Take the material below and reproduce, word for word, only the lines from the line with "Task: Click Afterburner's" through the line with "Task: Toggle account".
[Start of section]
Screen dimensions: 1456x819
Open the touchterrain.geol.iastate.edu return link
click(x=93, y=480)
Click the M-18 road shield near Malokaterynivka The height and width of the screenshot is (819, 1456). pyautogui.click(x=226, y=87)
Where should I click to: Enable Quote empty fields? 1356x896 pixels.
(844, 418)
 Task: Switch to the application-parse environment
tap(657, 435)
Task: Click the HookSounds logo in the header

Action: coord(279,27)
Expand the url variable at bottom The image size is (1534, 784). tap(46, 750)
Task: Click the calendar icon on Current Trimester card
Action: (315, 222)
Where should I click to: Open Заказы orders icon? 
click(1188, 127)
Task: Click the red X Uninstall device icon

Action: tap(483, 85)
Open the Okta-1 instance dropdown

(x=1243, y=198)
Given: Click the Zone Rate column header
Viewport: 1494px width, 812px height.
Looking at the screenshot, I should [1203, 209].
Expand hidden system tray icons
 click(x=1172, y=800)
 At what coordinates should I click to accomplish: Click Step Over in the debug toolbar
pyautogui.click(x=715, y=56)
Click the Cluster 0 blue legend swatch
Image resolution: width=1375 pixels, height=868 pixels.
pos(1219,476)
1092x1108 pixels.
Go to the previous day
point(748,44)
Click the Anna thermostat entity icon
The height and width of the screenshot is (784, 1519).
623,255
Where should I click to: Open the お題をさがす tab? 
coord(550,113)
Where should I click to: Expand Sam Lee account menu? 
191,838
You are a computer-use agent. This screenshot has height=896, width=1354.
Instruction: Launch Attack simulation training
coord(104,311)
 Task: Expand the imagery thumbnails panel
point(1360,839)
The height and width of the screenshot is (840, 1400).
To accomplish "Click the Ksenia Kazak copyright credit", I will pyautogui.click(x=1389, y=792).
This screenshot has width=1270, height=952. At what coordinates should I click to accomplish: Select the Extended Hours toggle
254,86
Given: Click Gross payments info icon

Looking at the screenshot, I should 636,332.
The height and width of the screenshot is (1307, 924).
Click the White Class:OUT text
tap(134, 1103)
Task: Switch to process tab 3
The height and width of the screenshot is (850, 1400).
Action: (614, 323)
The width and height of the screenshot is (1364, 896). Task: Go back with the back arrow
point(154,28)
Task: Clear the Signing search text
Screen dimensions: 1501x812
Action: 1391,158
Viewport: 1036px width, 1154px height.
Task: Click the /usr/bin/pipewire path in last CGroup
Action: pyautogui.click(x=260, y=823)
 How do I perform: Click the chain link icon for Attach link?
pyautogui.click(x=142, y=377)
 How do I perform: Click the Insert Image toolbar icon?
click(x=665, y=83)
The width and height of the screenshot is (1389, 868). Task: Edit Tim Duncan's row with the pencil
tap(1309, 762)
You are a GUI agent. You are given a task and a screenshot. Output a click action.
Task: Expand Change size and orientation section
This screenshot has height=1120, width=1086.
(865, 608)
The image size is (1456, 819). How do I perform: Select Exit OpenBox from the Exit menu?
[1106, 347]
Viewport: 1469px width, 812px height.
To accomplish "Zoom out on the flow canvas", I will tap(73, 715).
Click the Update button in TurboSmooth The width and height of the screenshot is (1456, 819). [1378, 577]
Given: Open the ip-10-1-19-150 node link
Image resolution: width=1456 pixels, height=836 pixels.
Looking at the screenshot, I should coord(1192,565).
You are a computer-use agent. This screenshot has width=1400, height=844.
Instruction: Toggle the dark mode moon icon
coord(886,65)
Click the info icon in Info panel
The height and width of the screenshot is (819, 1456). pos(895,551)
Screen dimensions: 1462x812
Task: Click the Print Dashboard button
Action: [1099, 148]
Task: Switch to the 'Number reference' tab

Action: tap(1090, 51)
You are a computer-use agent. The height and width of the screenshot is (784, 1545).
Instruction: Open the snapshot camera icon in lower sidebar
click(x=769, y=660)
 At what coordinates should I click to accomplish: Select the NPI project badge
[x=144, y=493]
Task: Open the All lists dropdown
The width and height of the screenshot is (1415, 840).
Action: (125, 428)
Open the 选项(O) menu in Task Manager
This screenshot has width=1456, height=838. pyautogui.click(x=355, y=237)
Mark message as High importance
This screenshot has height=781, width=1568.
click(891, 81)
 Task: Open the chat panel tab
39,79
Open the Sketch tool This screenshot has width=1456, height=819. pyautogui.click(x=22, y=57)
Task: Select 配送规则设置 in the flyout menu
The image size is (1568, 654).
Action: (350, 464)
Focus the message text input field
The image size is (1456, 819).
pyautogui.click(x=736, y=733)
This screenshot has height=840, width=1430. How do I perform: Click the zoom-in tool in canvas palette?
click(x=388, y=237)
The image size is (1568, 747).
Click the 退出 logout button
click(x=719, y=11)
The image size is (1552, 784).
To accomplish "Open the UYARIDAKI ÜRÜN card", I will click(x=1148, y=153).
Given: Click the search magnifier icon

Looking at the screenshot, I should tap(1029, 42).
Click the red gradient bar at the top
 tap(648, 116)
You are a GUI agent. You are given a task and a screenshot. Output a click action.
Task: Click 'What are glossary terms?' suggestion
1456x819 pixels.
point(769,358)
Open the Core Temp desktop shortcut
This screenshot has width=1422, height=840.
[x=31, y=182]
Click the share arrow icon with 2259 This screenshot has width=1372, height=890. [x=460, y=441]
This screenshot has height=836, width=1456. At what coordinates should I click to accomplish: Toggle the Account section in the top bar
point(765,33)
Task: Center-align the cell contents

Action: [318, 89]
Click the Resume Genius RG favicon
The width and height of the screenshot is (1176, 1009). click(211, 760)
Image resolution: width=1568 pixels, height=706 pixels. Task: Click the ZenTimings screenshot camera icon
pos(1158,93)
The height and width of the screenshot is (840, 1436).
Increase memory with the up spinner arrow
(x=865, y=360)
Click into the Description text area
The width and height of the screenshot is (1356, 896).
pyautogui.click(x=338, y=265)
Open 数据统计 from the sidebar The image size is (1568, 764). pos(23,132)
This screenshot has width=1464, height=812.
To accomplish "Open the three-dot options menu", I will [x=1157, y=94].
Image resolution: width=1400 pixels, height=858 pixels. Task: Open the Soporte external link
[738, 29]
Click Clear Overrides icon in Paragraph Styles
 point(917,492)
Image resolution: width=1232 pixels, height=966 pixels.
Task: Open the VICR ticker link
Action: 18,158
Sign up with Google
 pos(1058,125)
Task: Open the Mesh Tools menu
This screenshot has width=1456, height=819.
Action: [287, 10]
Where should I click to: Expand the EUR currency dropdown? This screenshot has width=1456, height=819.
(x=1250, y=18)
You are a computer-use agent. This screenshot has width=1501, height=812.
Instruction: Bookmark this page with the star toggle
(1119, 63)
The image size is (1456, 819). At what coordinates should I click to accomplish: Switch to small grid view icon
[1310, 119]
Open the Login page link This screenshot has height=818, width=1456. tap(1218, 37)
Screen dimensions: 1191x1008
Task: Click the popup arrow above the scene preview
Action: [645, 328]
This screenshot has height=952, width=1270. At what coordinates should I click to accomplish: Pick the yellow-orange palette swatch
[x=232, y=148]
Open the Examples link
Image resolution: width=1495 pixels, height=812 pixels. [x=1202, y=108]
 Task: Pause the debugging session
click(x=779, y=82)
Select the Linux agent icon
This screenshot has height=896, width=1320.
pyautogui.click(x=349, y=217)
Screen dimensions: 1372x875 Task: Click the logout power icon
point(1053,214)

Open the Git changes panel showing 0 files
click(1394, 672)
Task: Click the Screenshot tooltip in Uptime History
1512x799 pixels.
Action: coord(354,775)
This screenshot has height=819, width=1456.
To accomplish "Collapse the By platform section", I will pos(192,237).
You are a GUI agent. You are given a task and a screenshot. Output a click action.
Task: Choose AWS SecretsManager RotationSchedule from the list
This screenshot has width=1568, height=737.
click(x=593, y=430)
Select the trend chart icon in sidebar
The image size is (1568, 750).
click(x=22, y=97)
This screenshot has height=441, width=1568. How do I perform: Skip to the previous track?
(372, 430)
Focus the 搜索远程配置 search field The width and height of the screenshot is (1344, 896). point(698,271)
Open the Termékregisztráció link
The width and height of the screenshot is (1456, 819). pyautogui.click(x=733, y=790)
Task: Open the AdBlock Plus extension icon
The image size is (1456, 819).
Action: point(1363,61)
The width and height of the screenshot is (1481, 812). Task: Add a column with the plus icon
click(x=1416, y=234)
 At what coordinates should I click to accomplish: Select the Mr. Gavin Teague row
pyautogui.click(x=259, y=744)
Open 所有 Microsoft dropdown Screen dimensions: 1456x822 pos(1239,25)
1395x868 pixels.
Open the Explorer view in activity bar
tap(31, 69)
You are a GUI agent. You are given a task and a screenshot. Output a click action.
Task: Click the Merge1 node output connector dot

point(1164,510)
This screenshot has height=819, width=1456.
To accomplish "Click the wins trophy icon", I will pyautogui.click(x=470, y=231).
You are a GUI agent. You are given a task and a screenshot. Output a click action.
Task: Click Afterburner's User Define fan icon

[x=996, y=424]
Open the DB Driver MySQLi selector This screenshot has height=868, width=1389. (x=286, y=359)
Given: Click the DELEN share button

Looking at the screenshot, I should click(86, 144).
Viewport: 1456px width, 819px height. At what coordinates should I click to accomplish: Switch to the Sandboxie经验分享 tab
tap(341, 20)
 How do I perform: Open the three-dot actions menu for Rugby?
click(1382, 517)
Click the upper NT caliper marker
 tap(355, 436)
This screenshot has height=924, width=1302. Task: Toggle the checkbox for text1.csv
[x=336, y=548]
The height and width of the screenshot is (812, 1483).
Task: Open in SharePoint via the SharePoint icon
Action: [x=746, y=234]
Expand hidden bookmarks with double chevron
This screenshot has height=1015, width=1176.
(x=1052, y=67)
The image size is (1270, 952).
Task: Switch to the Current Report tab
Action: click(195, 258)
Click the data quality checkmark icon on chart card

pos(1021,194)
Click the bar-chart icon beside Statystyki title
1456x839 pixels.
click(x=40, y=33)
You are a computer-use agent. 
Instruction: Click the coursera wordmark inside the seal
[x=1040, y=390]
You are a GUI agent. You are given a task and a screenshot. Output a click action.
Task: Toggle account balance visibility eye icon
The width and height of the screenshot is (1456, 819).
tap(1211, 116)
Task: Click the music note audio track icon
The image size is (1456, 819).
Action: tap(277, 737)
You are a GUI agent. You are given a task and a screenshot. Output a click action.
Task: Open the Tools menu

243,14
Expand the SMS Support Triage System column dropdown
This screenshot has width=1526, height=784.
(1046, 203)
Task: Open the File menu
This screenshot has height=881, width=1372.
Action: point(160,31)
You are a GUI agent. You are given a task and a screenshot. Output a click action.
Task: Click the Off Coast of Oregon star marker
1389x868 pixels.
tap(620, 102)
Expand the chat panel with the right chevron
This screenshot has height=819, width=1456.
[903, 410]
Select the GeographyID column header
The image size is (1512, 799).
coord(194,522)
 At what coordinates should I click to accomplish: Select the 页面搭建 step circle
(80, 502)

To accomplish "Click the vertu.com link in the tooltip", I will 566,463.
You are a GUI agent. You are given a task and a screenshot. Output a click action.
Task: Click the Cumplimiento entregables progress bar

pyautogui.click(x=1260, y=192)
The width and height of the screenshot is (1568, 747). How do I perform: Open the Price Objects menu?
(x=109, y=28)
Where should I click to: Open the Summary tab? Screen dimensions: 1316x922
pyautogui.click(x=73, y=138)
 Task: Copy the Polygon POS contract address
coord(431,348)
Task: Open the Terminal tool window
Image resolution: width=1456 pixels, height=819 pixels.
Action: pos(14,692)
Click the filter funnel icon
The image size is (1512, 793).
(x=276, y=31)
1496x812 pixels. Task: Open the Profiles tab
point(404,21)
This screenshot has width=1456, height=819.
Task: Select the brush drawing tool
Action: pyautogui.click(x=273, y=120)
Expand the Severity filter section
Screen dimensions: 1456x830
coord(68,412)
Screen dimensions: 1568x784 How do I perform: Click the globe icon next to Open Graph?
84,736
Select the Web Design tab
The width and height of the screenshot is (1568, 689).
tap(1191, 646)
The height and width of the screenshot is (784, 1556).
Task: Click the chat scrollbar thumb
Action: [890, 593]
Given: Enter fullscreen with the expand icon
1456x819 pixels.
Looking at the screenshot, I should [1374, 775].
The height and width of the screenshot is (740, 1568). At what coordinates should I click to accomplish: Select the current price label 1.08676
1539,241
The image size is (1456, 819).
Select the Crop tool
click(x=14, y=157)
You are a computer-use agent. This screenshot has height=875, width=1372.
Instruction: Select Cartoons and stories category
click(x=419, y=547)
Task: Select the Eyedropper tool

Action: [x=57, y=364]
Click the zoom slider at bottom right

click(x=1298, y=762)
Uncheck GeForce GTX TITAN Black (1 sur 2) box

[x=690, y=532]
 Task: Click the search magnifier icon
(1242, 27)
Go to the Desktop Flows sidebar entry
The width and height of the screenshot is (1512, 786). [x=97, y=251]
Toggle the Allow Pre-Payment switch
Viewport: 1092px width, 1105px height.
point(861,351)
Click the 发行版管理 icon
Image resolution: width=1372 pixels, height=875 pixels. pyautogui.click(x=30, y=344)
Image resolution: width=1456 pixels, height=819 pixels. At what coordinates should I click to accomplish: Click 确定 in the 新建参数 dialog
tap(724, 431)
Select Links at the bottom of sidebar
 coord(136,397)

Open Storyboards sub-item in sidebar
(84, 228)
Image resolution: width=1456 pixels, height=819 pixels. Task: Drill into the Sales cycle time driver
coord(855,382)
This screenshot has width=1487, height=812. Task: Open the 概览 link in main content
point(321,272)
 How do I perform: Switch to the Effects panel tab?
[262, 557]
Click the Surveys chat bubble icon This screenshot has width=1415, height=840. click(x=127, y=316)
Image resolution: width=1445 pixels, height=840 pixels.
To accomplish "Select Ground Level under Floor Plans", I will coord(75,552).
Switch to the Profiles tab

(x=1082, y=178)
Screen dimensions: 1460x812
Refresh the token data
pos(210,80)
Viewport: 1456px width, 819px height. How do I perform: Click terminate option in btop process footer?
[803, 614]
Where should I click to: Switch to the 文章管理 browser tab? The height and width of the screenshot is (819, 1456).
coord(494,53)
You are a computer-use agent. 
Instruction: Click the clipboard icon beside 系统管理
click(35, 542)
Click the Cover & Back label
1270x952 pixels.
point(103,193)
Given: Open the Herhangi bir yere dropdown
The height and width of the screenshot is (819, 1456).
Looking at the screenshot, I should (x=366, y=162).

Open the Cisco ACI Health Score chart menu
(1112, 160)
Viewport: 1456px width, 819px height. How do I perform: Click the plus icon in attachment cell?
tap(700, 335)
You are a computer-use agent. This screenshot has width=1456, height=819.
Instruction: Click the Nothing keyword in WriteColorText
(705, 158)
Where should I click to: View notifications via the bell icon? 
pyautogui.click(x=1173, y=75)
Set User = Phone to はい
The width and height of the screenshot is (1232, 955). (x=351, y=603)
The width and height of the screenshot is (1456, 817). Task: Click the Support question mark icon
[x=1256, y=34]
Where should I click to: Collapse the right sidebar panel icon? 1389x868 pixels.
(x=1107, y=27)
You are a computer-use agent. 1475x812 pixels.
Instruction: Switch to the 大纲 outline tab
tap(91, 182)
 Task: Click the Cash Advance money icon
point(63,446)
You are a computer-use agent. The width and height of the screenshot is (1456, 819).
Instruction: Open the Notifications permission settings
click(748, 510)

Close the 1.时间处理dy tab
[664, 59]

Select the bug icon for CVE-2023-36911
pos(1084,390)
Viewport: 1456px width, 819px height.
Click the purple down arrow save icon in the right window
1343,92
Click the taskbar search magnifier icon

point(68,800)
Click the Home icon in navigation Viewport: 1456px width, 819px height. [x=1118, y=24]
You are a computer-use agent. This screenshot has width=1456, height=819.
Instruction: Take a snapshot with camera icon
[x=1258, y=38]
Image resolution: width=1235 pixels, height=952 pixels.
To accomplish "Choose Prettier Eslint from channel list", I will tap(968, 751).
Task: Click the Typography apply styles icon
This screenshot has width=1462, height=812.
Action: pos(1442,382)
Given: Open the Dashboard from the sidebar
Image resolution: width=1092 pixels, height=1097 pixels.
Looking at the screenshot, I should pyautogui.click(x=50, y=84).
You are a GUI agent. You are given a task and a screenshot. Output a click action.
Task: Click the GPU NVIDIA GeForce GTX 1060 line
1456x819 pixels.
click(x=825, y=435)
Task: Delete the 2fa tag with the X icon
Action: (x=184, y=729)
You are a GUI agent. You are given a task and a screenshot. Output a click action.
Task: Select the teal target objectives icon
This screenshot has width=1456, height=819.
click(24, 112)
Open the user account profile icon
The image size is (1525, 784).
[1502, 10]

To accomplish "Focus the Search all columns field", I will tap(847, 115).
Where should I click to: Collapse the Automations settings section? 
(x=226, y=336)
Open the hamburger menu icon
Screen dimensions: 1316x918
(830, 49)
[End of section]
◆ **Exercise output**
Task: Click Afterburner's User Define fan icon

[x=996, y=424]
Open the DB Driver MySQLi selector This screenshot has height=868, width=1389. (x=286, y=359)
Given: Click the DELEN share button

Looking at the screenshot, I should click(86, 144).
Viewport: 1456px width, 819px height. At what coordinates should I click to accomplish: Switch to the Sandboxie经验分享 tab
tap(341, 20)
 How do I perform: Open the three-dot actions menu for Rugby?
click(1382, 517)
Click the upper NT caliper marker
 tap(355, 436)
This screenshot has height=924, width=1302. Task: Toggle the checkbox for text1.csv
[x=336, y=548]
The height and width of the screenshot is (812, 1483).
Task: Open in SharePoint via the SharePoint icon
Action: [x=746, y=234]
Expand hidden bookmarks with double chevron
This screenshot has height=1015, width=1176.
(x=1052, y=67)
The image size is (1270, 952).
Task: Switch to the Current Report tab
Action: click(195, 258)
Click the data quality checkmark icon on chart card

pos(1021,194)
Click the bar-chart icon beside Statystyki title
1456x839 pixels.
click(x=40, y=33)
You are a computer-use agent. 
Instruction: Click the coursera wordmark inside the seal
[x=1040, y=390]
You are a GUI agent. You are given a task and a screenshot. Output a click action.
Task: Toggle account balance visibility eye icon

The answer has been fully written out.